_AIM:_
Copy out the following lines word for word.

-=-=-=-=-

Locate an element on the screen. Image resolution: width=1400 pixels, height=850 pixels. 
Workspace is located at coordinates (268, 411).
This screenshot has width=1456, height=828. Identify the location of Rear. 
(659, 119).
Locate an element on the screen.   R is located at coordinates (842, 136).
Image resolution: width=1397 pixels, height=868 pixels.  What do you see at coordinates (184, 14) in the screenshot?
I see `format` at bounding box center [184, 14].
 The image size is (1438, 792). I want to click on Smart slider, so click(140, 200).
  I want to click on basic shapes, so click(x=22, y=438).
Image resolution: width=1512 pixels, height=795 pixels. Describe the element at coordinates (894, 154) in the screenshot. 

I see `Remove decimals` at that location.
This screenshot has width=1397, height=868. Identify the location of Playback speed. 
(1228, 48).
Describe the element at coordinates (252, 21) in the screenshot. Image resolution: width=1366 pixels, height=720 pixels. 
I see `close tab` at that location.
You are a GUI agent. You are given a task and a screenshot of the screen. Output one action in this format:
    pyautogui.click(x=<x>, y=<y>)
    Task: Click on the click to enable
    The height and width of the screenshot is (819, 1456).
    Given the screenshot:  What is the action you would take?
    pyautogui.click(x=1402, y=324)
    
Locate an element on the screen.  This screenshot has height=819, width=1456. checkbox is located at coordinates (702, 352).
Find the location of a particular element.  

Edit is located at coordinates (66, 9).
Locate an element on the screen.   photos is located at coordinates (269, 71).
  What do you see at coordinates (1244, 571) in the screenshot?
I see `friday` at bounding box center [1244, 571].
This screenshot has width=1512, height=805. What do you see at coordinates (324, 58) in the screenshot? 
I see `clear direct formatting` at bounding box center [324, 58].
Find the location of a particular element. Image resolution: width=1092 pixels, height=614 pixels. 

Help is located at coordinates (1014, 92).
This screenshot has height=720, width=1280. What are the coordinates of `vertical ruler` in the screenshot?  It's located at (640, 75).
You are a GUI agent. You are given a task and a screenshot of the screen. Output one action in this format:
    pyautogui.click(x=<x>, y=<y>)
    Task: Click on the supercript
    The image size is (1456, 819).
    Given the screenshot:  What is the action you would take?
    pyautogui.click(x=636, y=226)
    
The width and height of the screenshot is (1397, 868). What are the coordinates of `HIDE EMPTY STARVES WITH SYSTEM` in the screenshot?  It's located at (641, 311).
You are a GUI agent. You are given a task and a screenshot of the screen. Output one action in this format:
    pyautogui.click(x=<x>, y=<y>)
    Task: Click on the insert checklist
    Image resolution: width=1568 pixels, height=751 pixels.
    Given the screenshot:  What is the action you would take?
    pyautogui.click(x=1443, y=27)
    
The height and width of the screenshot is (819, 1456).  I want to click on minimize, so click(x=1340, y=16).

-=-=-=-=-

_TASK ANSWER:_
Locate an element on the screen. Image resolution: width=1400 pixels, height=850 pixels. 
Workspace is located at coordinates (268, 411).
This screenshot has width=1456, height=828. Identify the location of Rear. 
(659, 119).
Locate an element on the screen.   R is located at coordinates (842, 136).
Image resolution: width=1397 pixels, height=868 pixels.  What do you see at coordinates (184, 14) in the screenshot?
I see `format` at bounding box center [184, 14].
 The image size is (1438, 792). I want to click on Smart slider, so click(140, 200).
  I want to click on basic shapes, so click(x=22, y=438).
Image resolution: width=1512 pixels, height=795 pixels. Describe the element at coordinates (894, 154) in the screenshot. 

I see `Remove decimals` at that location.
This screenshot has width=1397, height=868. Identify the location of Playback speed. 
(1228, 48).
Describe the element at coordinates (252, 21) in the screenshot. Image resolution: width=1366 pixels, height=720 pixels. 
I see `close tab` at that location.
You are a GUI agent. You are given a task and a screenshot of the screen. Output one action in this format:
    pyautogui.click(x=<x>, y=<y>)
    Task: Click on the click to enable
    The height and width of the screenshot is (819, 1456).
    Given the screenshot:  What is the action you would take?
    pyautogui.click(x=1402, y=324)
    
Locate an element on the screen.  This screenshot has height=819, width=1456. checkbox is located at coordinates (702, 352).
Find the location of a particular element.  

Edit is located at coordinates (66, 9).
Locate an element on the screen.   photos is located at coordinates (269, 71).
  What do you see at coordinates (1244, 571) in the screenshot?
I see `friday` at bounding box center [1244, 571].
This screenshot has width=1512, height=805. What do you see at coordinates (324, 58) in the screenshot? 
I see `clear direct formatting` at bounding box center [324, 58].
Find the location of a particular element. Image resolution: width=1092 pixels, height=614 pixels. 

Help is located at coordinates (1014, 92).
This screenshot has height=720, width=1280. What are the coordinates of `vertical ruler` in the screenshot?  It's located at (640, 75).
You are a GUI agent. You are given a task and a screenshot of the screen. Output one action in this format:
    pyautogui.click(x=<x>, y=<y>)
    Task: Click on the supercript
    The image size is (1456, 819).
    Given the screenshot:  What is the action you would take?
    pyautogui.click(x=636, y=226)
    
The width and height of the screenshot is (1397, 868). What are the coordinates of `HIDE EMPTY STARVES WITH SYSTEM` in the screenshot?  It's located at (641, 311).
You are a GUI agent. You are given a task and a screenshot of the screen. Output one action in this format:
    pyautogui.click(x=<x>, y=<y>)
    Task: Click on the insert checklist
    Image resolution: width=1568 pixels, height=751 pixels.
    Given the screenshot:  What is the action you would take?
    pyautogui.click(x=1443, y=27)
    
The height and width of the screenshot is (819, 1456).  I want to click on minimize, so click(x=1340, y=16).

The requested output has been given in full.